** Work to complete **
Look through the material below. Copy each line that contains the string "filter".

** Data **
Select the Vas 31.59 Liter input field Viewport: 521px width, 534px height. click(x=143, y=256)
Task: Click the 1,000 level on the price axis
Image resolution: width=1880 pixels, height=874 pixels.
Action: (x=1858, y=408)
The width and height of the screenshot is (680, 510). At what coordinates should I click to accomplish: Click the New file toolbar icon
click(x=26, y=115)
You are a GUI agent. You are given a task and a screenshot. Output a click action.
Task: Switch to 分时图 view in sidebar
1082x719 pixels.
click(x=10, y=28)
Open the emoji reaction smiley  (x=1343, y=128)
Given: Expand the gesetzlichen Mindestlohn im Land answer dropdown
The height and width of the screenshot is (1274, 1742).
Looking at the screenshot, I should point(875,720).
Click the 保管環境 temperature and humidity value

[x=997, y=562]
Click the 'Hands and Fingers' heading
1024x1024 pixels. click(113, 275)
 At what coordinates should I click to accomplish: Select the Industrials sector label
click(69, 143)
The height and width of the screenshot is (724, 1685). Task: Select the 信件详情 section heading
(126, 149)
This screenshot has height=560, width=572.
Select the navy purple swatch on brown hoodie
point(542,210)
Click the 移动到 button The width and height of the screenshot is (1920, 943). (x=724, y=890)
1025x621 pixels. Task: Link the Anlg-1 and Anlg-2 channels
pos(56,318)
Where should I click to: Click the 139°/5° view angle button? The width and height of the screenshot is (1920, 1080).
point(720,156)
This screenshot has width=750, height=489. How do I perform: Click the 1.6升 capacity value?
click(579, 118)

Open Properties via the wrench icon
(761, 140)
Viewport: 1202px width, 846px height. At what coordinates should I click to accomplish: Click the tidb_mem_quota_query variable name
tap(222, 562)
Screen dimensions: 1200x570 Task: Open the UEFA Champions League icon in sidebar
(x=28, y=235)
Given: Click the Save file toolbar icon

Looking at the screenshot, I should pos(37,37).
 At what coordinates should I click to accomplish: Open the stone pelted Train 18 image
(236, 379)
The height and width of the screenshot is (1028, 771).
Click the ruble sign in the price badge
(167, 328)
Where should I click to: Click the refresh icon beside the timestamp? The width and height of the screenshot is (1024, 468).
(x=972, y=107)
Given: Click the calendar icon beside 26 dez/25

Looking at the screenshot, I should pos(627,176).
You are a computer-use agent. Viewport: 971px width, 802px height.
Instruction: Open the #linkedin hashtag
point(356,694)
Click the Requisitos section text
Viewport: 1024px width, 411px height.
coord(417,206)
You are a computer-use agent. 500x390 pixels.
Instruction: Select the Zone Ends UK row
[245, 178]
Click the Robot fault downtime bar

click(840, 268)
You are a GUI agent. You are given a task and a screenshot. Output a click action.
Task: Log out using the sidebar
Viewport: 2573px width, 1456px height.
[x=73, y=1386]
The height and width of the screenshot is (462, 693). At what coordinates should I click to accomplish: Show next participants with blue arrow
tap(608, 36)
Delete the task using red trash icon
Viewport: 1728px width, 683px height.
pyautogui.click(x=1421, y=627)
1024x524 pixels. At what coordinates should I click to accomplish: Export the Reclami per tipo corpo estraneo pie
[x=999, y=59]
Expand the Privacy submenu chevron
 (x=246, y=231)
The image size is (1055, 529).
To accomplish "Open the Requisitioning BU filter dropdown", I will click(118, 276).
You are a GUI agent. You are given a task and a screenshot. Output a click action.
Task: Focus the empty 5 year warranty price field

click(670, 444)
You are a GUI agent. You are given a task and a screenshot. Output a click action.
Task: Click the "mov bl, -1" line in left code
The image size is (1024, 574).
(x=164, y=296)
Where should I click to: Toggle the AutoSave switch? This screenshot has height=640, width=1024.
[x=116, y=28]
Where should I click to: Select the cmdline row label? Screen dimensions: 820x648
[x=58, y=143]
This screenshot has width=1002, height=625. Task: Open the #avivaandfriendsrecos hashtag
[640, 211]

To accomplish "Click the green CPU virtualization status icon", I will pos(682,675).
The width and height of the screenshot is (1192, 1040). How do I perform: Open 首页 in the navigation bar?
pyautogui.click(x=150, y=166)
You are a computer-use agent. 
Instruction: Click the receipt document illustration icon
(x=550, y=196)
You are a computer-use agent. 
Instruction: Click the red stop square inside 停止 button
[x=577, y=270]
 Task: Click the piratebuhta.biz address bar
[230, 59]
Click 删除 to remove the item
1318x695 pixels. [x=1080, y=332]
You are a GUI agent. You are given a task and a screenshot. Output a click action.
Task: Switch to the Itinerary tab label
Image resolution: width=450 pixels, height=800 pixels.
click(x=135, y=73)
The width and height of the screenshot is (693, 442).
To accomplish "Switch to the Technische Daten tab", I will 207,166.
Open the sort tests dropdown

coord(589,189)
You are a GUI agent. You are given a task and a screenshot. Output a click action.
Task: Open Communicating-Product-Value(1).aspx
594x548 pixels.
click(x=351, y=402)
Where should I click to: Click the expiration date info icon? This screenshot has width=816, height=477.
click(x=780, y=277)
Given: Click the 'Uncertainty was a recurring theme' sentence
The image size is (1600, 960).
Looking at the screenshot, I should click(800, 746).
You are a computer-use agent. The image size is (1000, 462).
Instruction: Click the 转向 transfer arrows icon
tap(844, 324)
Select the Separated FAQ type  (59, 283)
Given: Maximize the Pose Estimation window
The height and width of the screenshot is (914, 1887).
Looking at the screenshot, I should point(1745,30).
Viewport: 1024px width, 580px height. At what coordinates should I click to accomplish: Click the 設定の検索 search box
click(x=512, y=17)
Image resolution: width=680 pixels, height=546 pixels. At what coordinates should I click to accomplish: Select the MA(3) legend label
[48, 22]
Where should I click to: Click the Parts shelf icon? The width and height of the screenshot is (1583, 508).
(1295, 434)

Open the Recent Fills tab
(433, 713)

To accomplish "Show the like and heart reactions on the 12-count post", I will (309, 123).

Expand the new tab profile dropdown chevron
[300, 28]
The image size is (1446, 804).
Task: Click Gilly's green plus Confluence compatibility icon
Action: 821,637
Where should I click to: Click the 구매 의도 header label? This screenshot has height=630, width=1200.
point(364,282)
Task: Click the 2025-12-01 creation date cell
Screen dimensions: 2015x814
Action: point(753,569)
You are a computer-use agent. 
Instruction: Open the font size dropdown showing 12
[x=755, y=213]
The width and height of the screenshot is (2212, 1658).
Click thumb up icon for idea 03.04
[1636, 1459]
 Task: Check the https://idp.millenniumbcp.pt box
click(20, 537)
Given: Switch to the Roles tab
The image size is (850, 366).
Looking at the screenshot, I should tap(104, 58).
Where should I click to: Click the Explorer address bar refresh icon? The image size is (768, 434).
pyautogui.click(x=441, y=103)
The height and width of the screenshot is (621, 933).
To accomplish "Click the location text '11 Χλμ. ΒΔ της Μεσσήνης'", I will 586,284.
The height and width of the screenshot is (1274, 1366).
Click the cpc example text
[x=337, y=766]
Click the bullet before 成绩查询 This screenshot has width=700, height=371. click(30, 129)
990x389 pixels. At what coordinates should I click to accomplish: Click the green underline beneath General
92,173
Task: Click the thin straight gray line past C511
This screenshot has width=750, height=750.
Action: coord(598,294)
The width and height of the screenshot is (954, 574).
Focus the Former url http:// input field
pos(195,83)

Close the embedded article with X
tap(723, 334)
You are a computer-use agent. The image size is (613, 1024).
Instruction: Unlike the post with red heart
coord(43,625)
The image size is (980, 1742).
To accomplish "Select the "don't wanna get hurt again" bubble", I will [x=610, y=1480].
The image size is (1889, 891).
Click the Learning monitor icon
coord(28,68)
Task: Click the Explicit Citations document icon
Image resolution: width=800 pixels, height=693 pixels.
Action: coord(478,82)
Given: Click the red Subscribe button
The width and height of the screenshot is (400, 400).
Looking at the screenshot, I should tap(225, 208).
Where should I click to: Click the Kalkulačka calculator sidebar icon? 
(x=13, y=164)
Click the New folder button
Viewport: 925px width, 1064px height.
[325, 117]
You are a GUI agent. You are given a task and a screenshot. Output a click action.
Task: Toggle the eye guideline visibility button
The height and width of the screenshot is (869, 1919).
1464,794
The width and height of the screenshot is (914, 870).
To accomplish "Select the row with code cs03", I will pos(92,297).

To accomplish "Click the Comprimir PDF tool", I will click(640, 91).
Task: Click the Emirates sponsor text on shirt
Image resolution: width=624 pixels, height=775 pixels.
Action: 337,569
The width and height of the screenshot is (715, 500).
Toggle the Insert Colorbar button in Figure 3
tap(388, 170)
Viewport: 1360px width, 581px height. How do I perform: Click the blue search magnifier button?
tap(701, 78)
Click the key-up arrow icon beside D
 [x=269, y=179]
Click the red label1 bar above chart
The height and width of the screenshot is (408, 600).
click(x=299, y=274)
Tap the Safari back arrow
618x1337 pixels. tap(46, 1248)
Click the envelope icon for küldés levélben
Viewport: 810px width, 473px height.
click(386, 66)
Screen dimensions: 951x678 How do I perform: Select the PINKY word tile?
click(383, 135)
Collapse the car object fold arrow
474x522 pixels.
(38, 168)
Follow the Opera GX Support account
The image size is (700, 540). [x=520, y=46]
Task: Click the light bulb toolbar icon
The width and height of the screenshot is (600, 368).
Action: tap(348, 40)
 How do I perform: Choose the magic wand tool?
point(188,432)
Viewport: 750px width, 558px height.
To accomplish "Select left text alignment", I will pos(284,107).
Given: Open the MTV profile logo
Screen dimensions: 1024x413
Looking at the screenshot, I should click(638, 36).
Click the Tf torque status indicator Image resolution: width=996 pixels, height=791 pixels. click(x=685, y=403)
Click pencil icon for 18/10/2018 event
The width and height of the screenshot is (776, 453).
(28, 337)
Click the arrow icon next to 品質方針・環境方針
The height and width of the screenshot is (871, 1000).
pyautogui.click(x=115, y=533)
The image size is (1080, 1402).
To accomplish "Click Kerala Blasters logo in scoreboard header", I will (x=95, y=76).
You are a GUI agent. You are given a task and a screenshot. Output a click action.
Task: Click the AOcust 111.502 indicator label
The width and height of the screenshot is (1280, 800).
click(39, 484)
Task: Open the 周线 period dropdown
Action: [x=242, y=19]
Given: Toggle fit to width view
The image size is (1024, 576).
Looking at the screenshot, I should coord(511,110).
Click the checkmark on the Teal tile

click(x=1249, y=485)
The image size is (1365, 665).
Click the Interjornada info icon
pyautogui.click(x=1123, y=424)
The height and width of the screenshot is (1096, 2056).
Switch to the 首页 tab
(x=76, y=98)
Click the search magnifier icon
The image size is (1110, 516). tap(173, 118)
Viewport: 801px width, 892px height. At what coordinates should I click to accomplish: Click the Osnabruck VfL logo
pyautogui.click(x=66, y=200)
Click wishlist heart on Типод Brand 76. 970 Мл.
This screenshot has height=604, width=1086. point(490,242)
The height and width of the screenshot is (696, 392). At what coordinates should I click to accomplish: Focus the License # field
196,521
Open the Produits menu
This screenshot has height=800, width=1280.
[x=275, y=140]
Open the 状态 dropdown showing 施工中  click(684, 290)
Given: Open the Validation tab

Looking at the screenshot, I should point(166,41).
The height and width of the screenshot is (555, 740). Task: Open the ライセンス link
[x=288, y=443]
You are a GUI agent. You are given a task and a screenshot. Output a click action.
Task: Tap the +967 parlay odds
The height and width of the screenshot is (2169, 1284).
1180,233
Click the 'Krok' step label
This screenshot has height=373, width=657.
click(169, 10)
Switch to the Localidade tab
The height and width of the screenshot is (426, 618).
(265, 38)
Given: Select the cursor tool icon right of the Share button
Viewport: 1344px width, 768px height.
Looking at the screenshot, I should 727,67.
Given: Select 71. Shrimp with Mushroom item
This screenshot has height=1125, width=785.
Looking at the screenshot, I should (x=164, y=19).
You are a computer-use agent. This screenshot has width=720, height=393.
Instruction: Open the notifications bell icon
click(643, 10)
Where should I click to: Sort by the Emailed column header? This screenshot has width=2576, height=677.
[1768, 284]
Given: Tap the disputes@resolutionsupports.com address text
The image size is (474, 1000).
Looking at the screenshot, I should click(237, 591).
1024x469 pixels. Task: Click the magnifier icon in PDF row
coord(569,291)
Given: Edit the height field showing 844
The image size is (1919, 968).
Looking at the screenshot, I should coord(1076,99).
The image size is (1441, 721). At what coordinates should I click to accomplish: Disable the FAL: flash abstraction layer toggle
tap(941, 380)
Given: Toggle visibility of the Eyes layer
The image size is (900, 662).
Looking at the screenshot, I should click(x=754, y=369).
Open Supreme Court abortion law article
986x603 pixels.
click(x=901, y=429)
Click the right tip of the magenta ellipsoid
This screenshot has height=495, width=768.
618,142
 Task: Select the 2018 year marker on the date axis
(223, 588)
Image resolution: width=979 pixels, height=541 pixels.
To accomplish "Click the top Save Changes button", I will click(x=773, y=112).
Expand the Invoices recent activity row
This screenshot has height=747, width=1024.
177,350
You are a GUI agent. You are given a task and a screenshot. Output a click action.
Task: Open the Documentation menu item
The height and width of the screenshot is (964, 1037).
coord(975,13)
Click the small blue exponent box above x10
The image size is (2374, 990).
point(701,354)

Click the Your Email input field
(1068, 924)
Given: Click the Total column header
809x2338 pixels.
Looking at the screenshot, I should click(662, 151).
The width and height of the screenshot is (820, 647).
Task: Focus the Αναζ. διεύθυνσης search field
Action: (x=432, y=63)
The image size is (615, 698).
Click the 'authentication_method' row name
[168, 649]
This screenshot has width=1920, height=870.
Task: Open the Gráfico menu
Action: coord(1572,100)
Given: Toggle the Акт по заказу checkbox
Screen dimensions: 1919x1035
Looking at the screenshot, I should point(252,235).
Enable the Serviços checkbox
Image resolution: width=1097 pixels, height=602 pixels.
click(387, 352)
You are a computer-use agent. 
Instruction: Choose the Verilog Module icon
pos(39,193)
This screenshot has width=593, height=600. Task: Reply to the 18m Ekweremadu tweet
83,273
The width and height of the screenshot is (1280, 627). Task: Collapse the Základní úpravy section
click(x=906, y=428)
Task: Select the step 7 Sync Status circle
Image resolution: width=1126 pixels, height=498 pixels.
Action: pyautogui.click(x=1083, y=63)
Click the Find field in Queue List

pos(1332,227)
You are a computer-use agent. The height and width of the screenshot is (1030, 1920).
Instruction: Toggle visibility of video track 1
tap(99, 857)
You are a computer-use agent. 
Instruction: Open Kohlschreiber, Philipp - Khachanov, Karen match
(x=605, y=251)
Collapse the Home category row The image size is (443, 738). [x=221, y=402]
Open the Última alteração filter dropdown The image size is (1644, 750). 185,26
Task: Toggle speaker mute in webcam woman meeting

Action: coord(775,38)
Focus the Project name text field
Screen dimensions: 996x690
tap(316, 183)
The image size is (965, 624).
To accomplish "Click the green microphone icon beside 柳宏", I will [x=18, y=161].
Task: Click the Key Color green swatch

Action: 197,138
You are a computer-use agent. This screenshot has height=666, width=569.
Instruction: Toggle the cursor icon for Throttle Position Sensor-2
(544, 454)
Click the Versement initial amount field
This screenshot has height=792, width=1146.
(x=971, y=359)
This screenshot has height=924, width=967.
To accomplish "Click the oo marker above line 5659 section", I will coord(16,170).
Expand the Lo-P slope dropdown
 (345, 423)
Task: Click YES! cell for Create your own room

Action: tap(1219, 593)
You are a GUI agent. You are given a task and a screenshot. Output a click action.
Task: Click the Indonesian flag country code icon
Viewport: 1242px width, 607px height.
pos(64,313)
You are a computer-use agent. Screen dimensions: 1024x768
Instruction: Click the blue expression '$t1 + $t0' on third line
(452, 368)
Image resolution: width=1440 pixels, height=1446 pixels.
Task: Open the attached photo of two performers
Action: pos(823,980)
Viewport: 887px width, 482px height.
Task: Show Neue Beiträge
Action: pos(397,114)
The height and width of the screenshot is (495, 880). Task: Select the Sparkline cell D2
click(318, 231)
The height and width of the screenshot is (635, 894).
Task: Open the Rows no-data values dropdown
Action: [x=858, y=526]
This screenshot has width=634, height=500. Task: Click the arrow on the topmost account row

** Written answer **
To accomplish "Open the Requisitioning BU filter dropdown", I will click(118, 276).
Open the Última alteração filter dropdown The image size is (1644, 750). 185,26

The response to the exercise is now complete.